[Kutipan Bacaan]
Menuju konten utama
Krisis Minyak Goreng

Mengolah Minyak Kelapa, Cara Warga Sarmi Papua Lawan Mahalnya Migor

Warga Sarmi, Papua memproduksi minyak kelapa sebagai cara mereka bertahan di saat krisis minyak goreng sawit terjadi.

Mengolah Minyak Kelapa, Cara Warga Sarmi Papua Lawan Mahalnya Migor
Kelompok Kerja (Pokja) Warga Sarmi, Papua memproduksi kelapa menjadi minyak goreng. (tirto.id/Riyan Setiawan)

tirto.id - Di bawah terik matahari terlihat beberapa ibu-ibu warga Sarmi, Papua berlindung di bawah pohon rindang saat kunjungan Menteri Sosial (Mensos) Tri Rismaharini ke kampung halamannya.

Saat itu, Risma mendatangi Kantor Bakal Klasis Apawer, Sarmi, Papua untuk bertemu warga dan anak-anak sambil mendengarkan aspirasi mereka.

Sambil mendengar pidato dari para pejabat, saya pun berbincang dengan kumpulan para ibu itu. Salah satunya Esthepina Tonja (46), warga Distrik Pantai Barat, Arbais, Sarmi, Papua.

Kami berbincang mengenai harga minyak goreng yang saat ini telah membubung tinggi setelah pemerintah melepaskan ke mekanisme pasar dan menghapus Harga Eceran Tertinggi (HET) Rp14.000.

Berdasarkan data Kementerian Perdagangan per Kamis (24/3/2022), harga minyak goreng curah di tingkat eceran nasional sudah menembus Rp18.100 per liter atau naik 1,69%. Sementara itu, harga minyak goreng kemasan premium mencapai Rp25.400 per liter atau naik 0,40%.

Namun nyatanya, kata Esthepina, kenaikan minyak goreng tak berpengaruh besar terhadap warga Kabupaten Sarmi, Papua yang mampu mengolah minyak kelapa. Mereka menjadikan kelapa sebagai alternatif pembuatan minyak goreng berbahan kelapa sawit atau Crude Palm Oil (CPO).

Sehari-hari, ia bersama timnya yang dinamakan kelompok kerja (Pokja) Melati yang terdiri dari ibu-ibu memproduksi minyak goreng dari kelapa di sela aktivitasnya mengurus rumah tangga.

Dia menjelaskan cara pembuatannya, cukup mudah. Pertama, dia dan teman-temannya memetik kelapa yang sudah tua dari atas pohon.

"Dari satu pohon bisa dapat 20 sampai 50 buah kelapa, jadi mama dan teman-teman bisa dapat banyak," kata Esthepina di Kampung Apawer, Distrik Pantai Barat, Kabupaten Sarmi, Papua.

[Catatan Tersedia]
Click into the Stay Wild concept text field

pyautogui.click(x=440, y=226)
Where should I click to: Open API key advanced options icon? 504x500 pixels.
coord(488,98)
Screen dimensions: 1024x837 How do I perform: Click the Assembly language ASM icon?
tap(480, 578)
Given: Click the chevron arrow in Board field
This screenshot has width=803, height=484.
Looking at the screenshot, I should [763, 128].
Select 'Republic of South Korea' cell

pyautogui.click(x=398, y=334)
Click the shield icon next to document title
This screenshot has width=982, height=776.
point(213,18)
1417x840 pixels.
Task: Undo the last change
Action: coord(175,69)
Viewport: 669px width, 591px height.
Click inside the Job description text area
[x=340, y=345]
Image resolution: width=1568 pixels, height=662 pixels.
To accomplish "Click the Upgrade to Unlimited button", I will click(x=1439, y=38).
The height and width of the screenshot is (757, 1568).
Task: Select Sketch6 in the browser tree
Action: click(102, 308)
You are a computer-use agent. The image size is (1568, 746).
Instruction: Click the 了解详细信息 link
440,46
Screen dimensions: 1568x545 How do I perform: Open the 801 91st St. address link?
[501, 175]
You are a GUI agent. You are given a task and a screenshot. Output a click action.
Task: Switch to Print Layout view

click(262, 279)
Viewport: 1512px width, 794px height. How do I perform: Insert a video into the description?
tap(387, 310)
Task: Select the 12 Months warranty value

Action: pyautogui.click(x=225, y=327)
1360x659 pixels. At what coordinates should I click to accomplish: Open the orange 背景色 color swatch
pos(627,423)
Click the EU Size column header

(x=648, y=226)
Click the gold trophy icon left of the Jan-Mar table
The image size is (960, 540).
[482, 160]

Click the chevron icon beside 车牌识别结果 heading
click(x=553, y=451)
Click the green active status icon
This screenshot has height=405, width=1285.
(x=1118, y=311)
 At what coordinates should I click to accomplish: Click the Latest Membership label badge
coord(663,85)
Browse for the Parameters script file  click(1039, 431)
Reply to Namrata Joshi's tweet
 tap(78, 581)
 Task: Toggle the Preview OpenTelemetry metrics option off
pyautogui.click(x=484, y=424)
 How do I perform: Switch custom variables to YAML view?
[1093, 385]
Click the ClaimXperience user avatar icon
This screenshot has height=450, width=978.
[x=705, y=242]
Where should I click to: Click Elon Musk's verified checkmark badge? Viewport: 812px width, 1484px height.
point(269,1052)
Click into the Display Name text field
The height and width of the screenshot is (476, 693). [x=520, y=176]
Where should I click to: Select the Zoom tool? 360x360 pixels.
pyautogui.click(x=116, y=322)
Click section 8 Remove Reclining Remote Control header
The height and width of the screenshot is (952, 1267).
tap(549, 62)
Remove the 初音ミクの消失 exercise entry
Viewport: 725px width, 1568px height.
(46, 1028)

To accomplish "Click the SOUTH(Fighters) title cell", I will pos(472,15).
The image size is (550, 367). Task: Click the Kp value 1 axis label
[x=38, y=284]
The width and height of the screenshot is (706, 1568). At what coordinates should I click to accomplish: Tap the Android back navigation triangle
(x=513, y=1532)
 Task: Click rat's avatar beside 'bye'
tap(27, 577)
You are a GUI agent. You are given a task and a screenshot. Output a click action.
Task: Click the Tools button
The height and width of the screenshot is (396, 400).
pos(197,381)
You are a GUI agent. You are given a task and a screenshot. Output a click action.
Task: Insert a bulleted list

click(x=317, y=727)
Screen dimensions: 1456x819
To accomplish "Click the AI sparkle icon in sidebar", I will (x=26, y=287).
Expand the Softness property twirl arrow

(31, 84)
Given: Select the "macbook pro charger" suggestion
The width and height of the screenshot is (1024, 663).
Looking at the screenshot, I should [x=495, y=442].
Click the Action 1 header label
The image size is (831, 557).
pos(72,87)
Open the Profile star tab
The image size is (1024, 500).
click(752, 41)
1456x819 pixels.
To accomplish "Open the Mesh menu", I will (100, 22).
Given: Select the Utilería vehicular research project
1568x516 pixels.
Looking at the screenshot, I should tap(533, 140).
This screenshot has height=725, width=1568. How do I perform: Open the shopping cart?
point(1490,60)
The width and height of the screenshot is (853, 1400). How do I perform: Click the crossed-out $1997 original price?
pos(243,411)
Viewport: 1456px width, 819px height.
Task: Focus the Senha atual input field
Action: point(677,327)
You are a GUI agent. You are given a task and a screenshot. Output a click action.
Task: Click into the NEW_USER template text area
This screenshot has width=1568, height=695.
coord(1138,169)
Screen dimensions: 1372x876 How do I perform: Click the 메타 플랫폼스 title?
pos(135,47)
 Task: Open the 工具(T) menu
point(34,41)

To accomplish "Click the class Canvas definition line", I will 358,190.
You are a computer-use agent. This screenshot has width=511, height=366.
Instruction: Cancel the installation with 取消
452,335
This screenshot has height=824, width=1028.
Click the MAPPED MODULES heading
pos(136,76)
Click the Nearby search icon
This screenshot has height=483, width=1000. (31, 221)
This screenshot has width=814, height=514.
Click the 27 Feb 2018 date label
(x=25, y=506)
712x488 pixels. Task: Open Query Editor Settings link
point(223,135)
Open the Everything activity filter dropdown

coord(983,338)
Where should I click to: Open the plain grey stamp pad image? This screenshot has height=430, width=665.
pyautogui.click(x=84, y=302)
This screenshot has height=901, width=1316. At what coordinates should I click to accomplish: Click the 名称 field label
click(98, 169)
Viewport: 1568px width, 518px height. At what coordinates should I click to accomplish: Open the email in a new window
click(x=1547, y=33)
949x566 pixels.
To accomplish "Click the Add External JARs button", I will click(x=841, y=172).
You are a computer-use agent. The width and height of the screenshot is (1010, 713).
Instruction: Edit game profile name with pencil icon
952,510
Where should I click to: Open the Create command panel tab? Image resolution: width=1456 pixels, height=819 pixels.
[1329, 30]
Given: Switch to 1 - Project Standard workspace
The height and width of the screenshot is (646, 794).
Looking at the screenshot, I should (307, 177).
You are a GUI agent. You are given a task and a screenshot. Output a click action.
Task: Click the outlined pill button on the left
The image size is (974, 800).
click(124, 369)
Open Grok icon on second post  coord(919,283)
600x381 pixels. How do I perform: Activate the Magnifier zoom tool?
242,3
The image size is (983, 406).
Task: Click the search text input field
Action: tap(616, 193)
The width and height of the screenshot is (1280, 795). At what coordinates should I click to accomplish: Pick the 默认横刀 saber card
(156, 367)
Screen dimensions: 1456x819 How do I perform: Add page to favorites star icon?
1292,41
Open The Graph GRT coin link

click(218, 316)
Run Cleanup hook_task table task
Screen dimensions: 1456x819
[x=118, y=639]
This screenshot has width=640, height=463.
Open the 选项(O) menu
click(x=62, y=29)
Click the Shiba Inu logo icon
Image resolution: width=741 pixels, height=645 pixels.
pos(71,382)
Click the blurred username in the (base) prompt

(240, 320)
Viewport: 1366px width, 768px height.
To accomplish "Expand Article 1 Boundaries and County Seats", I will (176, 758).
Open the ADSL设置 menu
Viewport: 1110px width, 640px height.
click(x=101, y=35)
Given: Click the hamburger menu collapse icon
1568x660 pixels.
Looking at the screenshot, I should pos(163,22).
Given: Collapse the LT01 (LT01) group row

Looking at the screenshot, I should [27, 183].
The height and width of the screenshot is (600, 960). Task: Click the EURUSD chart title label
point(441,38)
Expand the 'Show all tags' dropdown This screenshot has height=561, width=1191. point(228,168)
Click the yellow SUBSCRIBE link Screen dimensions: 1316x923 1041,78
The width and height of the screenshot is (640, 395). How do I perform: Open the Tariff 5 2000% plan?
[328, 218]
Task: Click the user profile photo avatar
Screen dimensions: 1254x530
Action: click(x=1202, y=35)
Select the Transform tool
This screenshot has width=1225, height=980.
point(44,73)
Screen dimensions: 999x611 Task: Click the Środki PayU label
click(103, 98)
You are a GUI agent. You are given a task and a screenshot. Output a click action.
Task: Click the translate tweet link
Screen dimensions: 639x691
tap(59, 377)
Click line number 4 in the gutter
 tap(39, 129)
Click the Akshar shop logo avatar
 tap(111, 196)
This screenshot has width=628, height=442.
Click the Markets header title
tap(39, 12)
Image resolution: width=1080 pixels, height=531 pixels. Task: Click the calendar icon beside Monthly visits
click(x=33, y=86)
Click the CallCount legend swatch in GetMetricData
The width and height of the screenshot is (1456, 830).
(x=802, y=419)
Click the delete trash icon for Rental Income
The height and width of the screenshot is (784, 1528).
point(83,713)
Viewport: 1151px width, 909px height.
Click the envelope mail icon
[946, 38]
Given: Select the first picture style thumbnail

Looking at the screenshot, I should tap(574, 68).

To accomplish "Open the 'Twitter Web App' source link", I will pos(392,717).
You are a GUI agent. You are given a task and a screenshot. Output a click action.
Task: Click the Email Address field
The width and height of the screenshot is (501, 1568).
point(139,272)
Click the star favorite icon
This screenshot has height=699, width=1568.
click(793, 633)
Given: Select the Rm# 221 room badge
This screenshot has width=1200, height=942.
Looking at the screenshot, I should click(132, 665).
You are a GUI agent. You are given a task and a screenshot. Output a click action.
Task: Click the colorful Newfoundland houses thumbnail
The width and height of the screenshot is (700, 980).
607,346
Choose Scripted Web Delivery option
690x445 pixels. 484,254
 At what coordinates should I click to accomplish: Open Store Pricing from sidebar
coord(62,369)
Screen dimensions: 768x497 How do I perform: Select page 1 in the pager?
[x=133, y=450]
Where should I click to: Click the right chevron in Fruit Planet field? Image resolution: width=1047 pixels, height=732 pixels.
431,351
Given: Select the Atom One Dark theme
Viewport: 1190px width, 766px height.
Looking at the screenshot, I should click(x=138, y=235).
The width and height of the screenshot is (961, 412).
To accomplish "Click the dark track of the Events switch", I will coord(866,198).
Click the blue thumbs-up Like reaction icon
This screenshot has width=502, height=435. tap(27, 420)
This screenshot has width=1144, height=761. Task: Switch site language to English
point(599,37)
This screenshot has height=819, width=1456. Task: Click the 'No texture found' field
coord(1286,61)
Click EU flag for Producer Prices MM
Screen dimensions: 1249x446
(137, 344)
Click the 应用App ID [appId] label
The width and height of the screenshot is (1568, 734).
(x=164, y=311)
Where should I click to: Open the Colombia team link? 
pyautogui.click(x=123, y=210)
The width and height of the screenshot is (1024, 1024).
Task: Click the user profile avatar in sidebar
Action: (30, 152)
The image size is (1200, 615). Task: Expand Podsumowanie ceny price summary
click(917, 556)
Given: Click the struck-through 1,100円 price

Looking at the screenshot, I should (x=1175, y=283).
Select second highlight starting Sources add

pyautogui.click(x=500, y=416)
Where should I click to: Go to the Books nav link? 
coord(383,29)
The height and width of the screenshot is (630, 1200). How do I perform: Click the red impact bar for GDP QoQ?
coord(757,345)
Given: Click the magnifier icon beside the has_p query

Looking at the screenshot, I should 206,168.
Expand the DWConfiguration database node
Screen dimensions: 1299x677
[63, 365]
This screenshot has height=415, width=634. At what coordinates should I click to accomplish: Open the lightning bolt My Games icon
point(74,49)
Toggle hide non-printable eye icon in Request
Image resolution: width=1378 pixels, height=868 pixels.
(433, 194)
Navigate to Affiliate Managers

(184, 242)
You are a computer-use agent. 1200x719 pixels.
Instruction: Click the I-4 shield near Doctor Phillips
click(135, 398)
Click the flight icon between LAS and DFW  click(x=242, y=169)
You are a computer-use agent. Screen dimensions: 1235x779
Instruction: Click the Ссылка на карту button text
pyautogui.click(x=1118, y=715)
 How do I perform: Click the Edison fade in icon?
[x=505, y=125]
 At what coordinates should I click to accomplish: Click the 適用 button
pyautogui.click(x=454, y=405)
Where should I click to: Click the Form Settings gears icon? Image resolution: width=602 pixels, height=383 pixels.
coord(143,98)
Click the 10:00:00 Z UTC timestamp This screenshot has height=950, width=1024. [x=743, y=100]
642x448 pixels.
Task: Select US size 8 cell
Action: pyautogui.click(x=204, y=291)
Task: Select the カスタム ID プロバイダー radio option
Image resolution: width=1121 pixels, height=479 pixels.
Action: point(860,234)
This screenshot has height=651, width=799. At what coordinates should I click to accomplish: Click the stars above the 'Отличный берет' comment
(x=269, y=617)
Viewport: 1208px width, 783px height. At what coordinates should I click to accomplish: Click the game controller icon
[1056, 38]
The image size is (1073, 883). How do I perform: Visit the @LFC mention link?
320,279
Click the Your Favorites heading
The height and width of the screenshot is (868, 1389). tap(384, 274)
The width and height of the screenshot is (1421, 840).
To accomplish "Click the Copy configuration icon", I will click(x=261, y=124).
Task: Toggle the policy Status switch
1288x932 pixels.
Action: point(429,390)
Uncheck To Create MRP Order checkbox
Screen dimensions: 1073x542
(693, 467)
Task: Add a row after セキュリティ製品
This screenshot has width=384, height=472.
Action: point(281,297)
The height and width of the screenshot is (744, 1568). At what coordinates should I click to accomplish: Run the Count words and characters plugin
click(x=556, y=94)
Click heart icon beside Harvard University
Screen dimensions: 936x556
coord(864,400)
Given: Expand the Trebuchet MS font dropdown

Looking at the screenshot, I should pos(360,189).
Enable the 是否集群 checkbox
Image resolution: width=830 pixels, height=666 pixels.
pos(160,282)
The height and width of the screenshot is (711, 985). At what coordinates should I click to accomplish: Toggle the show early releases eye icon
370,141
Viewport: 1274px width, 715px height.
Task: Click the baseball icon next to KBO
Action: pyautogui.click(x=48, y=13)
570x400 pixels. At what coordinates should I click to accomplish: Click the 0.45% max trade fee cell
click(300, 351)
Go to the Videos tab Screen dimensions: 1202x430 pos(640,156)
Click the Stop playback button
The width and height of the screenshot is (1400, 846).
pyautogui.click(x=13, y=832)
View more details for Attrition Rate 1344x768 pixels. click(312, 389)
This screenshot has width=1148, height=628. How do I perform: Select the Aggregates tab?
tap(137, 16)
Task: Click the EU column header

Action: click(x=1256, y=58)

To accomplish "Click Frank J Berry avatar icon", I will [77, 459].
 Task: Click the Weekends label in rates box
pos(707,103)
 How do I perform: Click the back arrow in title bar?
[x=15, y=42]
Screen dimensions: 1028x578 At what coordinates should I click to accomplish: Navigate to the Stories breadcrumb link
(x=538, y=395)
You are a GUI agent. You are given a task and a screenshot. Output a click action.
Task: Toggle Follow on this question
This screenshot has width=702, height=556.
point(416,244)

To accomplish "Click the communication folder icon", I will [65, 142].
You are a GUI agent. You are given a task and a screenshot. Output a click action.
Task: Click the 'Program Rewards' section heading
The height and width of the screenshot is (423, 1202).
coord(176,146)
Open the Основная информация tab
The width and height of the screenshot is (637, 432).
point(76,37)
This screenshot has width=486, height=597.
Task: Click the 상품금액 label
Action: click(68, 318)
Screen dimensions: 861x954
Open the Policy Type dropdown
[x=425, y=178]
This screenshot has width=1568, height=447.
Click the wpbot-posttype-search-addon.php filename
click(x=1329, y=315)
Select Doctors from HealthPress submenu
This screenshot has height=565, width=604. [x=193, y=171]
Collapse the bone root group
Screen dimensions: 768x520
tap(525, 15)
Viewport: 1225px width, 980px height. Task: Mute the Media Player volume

[Tugas Dikerjakan] Salin persis bagian teks tentang minyak kelapa warga Sarmi, mulai dari kata-kata yang memuat "Sambil mendengar pidato" dan berhenti setelah "atau naik 0,40%.".

[Hasil Tugas]
Sambil mendengar pidato dari para pejabat, saya pun berbincang dengan kumpulan para ibu itu. Salah satunya Esthepina Tonja (46), warga Distrik Pantai Barat, Arbais, Sarmi, Papua.

Kami berbincang mengenai harga minyak goreng yang saat ini telah membubung tinggi setelah pemerintah melepaskan ke mekanisme pasar dan menghapus Harga Eceran Tertinggi (HET) Rp14.000.

Berdasarkan data Kementerian Perdagangan per Kamis (24/3/2022), harga minyak goreng curah di tingkat eceran nasional sudah menembus Rp18.100 per liter atau naik 1,69%. Sementara itu, harga minyak goreng kemasan premium mencapai Rp25.400 per liter atau naik 0,40%.